--- begin Source excerpt ---

Friday May 24 2019



Village Art & Literature

Brush strokes vs pixels

Posted on November 25 2011 at 3:52:42 0 comments

Hopwood-based artist Paula Hamilton compares online art with the real thing.

If, like me, you have never had the opportunity to visit the Museum of Modern Art in New York, you can now. The Google Art Project, launched in May this year and showing more than 1,000 works from 17 major international galleries, is without doubt awesome.

All you need is a computer with internet access and you can make a virtual visit to the gallery of your choice, decide if it is the artwork or the gallery you wish to explore, view the paintings or sculptures, zoom in and see close up how the artist has made the brushstrokes and even see the crackle on the surface of the work.

This instantly seems like a great idea, making art more widely available to us all, allowing the viewer the opportunity to visit galleries and museums that they cannot normally access and looking in detail at their favourite works.

--- end Source excerpt ---

> **Written instruction**
Reproduce verbatim the part of the article on online art from "Posted on November" up to and including "of the work.". The listing after this comes from a separate source.

--- begin Provided material ---

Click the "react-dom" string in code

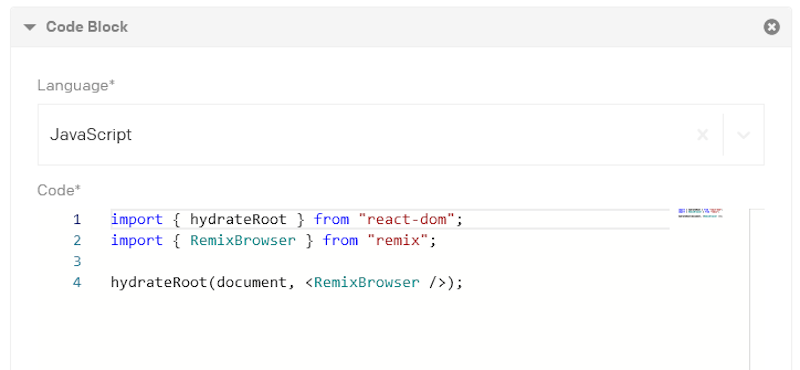406,220
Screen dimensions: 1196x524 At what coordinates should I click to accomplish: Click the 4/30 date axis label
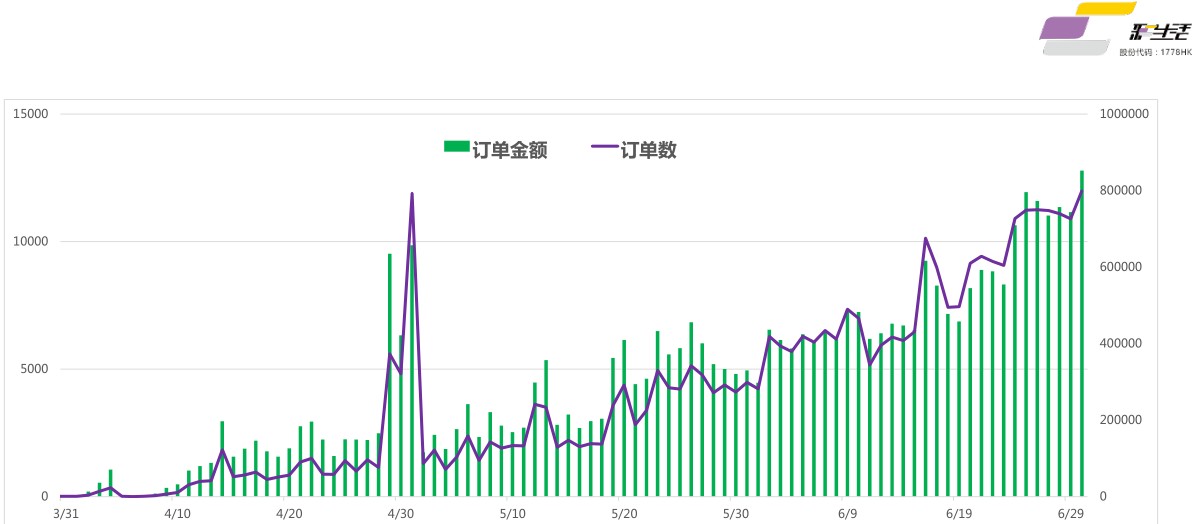click(x=400, y=513)
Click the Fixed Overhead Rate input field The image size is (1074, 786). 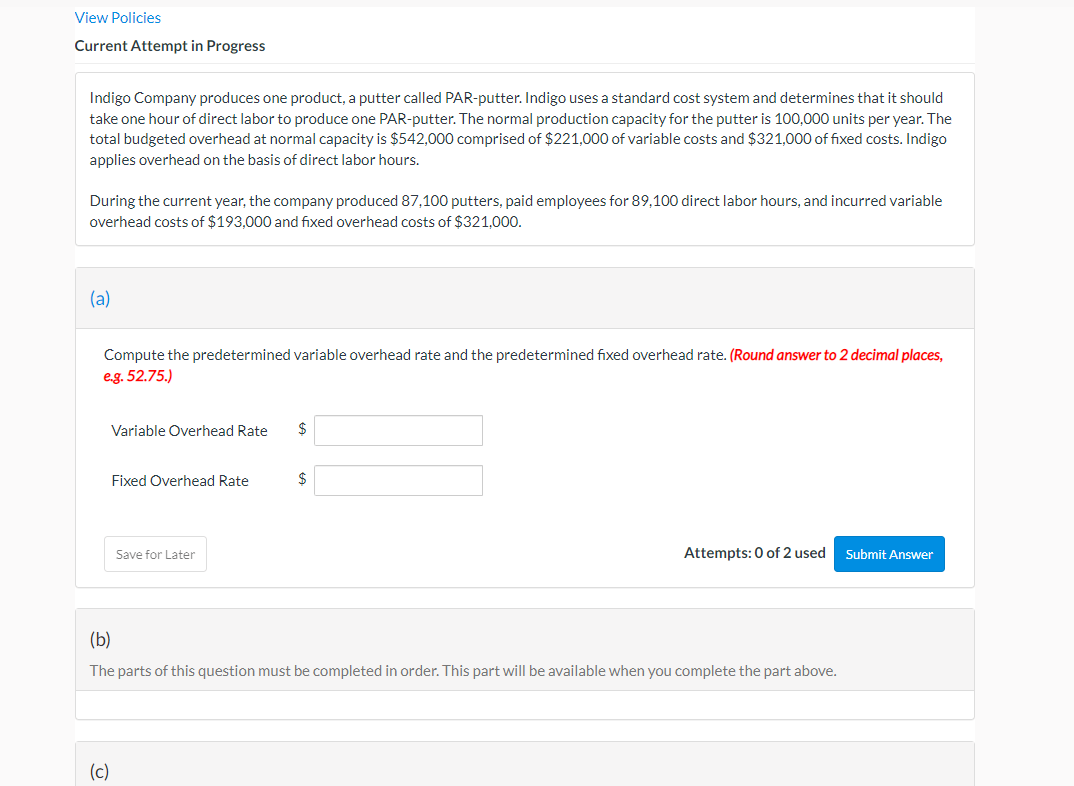point(397,480)
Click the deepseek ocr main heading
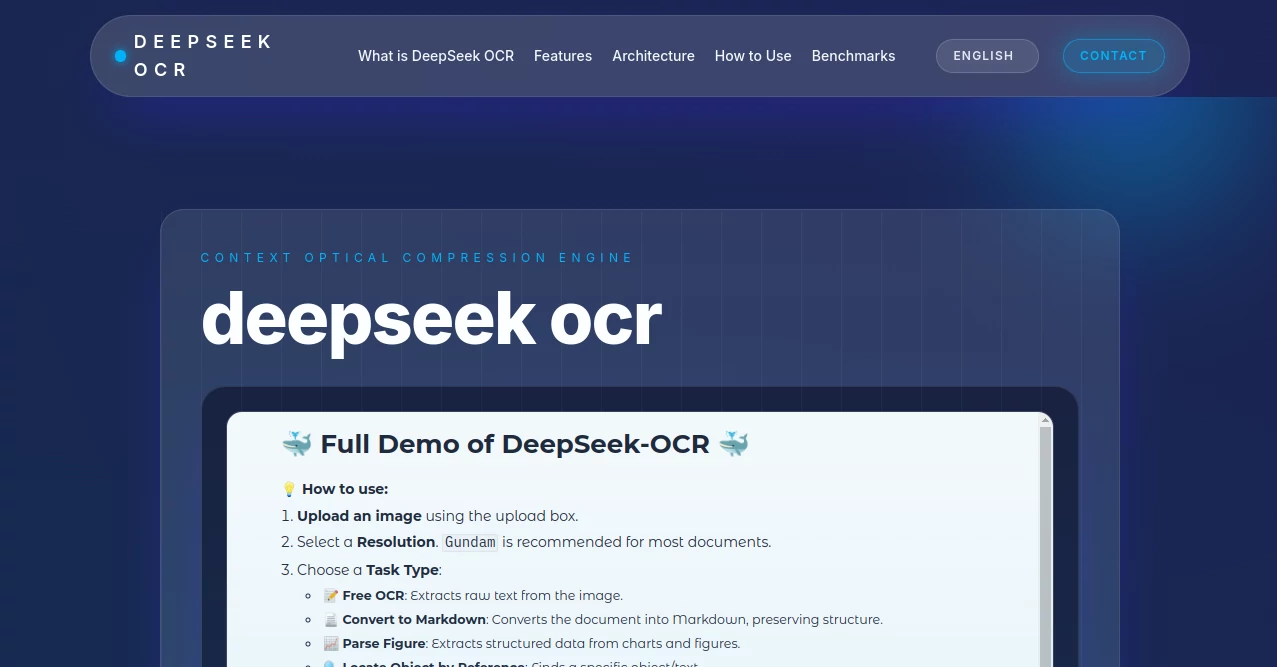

--- end Provided material ---

> **Result of the task**
Posted on November 25 2011 at 3:52:42 0 comments

Hopwood-based artist Paula Hamilton compares online art with the real thing.

If, like me, you have never had the opportunity to visit the Museum of Modern Art in New York, you can now. The Google Art Project, launched in May this year and showing more than 1,000 works from 17 major international galleries, is without doubt awesome.

All you need is a computer with internet access and you can make a virtual visit to the gallery of your choice, decide if it is the artwork or the gallery you wish to explore, view the paintings or sculptures, zoom in and see close up how the artist has made the brushstrokes and even see the crackle on the surface of the work.